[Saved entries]
^^^^^^^^^^^^^^^^
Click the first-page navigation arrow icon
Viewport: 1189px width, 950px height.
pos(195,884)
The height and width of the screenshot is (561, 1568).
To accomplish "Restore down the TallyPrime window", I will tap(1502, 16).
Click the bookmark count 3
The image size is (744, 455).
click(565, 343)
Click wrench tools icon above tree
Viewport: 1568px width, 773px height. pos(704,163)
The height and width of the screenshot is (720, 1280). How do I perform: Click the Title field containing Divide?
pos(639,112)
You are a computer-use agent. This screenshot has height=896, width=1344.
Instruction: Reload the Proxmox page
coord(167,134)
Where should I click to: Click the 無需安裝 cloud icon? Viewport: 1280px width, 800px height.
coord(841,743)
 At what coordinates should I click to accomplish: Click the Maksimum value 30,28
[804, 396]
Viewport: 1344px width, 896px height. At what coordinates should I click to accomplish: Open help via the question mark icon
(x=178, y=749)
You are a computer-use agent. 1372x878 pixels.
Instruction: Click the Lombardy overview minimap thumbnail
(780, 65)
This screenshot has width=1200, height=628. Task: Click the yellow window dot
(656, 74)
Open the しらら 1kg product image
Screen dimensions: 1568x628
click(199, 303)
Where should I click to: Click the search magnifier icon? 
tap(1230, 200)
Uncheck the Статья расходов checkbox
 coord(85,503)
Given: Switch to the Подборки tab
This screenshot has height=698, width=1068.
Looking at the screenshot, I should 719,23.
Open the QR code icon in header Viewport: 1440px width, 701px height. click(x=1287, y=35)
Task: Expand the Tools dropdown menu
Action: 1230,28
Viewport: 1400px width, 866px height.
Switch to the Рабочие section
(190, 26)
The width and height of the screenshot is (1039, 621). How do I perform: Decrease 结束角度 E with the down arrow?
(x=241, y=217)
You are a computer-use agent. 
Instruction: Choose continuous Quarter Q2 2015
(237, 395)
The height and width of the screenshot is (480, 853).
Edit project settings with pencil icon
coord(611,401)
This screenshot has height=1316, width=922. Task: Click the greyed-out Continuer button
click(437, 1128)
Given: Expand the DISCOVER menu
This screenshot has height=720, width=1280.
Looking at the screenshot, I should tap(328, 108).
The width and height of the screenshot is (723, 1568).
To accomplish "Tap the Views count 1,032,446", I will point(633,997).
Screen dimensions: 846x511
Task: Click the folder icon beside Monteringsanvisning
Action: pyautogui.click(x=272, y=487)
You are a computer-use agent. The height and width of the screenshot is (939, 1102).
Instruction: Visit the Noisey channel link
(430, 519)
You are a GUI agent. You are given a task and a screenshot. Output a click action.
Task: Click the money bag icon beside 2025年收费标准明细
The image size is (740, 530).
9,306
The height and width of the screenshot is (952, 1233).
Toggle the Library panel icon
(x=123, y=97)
^^^^^^^^^^^^^^^^
▸ **Exercise instructions**
Return exactly, and only, the lines above starting at the line that contains "The image size is (744, 455)." and ending at the line that contains "You are a computer-use agent. This".

▸ **Response to this task**
The image size is (744, 455).
click(565, 343)
Click wrench tools icon above tree
Viewport: 1568px width, 773px height. pos(704,163)
The height and width of the screenshot is (720, 1280). How do I perform: Click the Title field containing Divide?
pos(639,112)
You are a computer-use agent. This screenshot has height=896, width=1344.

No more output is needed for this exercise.